--- START Data lines ---

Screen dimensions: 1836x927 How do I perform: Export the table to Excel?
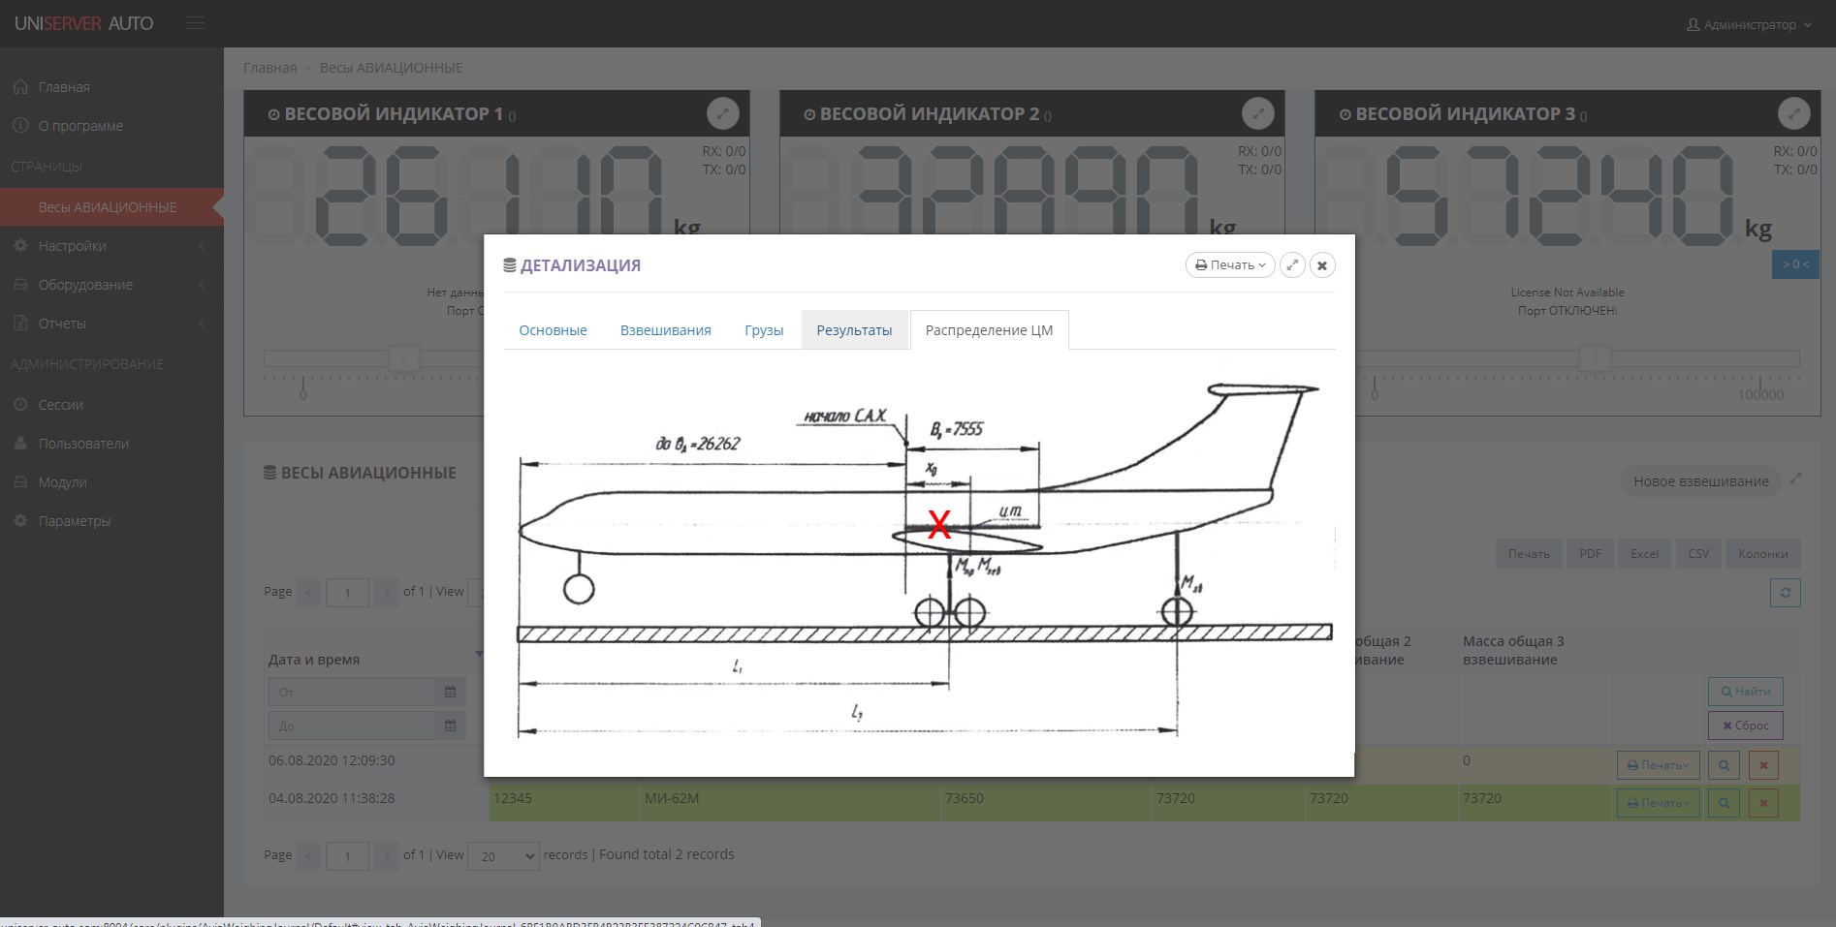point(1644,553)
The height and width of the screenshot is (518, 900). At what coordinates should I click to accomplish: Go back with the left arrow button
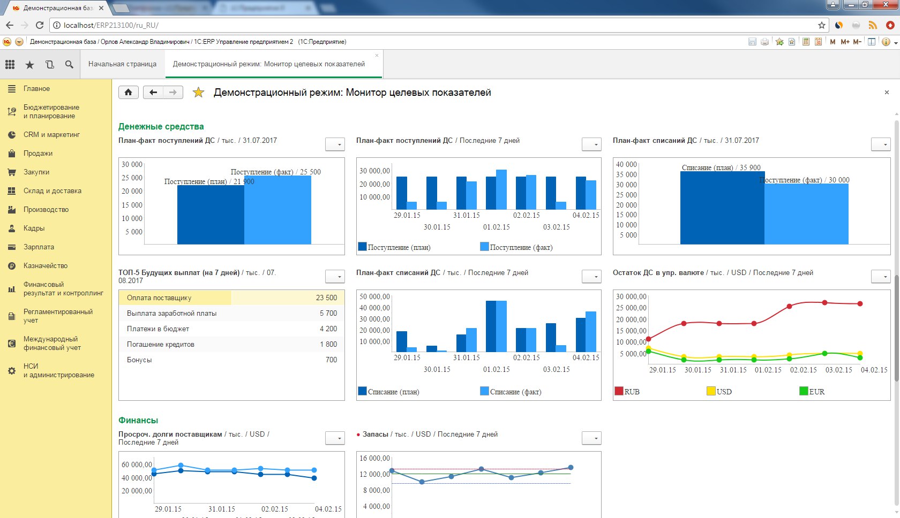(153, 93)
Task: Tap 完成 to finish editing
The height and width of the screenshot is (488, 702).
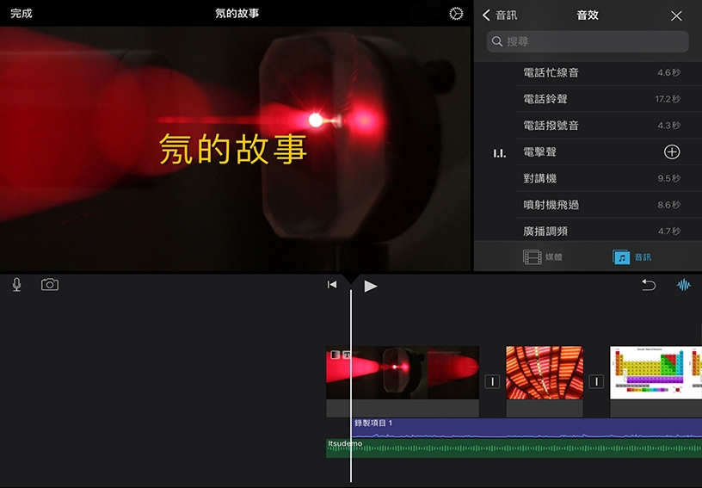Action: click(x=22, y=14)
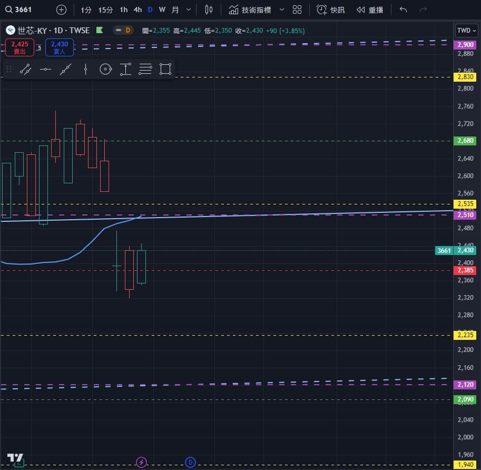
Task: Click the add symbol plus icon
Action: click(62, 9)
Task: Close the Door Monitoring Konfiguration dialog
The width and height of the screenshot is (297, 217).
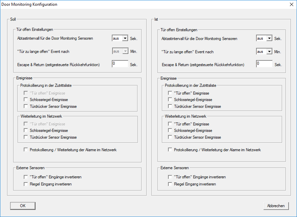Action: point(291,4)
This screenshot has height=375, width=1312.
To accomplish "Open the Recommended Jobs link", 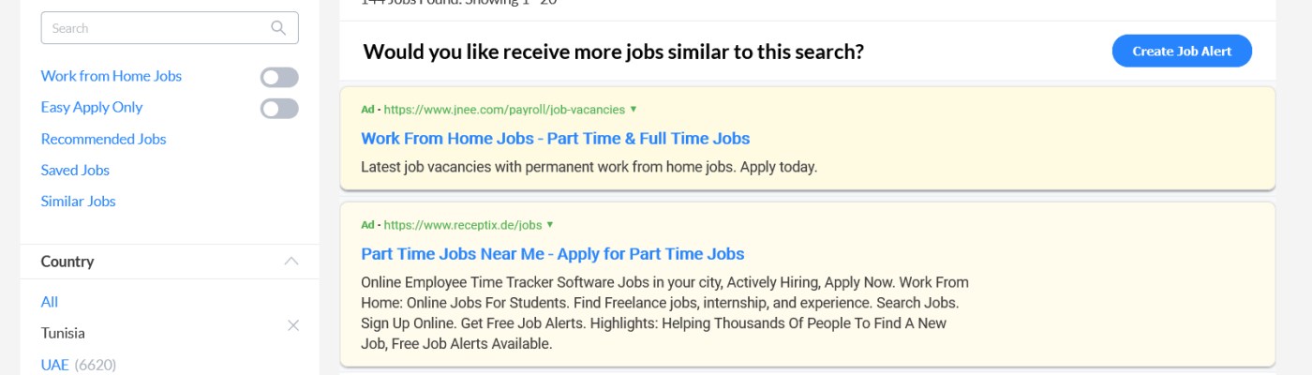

--- END Data lines ---
--- START Data lines ---

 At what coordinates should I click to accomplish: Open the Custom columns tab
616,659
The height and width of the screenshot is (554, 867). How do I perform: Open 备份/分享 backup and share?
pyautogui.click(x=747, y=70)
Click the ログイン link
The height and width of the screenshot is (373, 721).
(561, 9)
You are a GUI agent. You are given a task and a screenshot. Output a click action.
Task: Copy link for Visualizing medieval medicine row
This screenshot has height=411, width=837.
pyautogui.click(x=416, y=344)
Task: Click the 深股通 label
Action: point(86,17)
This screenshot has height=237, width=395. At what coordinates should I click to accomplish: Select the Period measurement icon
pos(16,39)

--- END Data lines ---

● **What the task requires**
Copy out the listing word for word, starting with the line containing "Screen dimensions: 1836x927" and going on through the line containing "the Recommended Jobs". Leave the pictures out of your copy.

● **In response**
Screen dimensions: 1836x927 How do I perform: Export the table to Excel?
point(1644,553)
The height and width of the screenshot is (518, 900). At what coordinates should I click to accomplish: Go back with the left arrow button
(153, 93)
Task: Tap 完成 to finish editing
The height and width of the screenshot is (488, 702).
Action: click(x=22, y=14)
Task: Click the add symbol plus icon
Action: click(62, 9)
Task: Close the Door Monitoring Konfiguration dialog
The width and height of the screenshot is (297, 217).
Action: point(291,4)
This screenshot has height=375, width=1312.
To accomplish "Open the Recommended Jobs link", 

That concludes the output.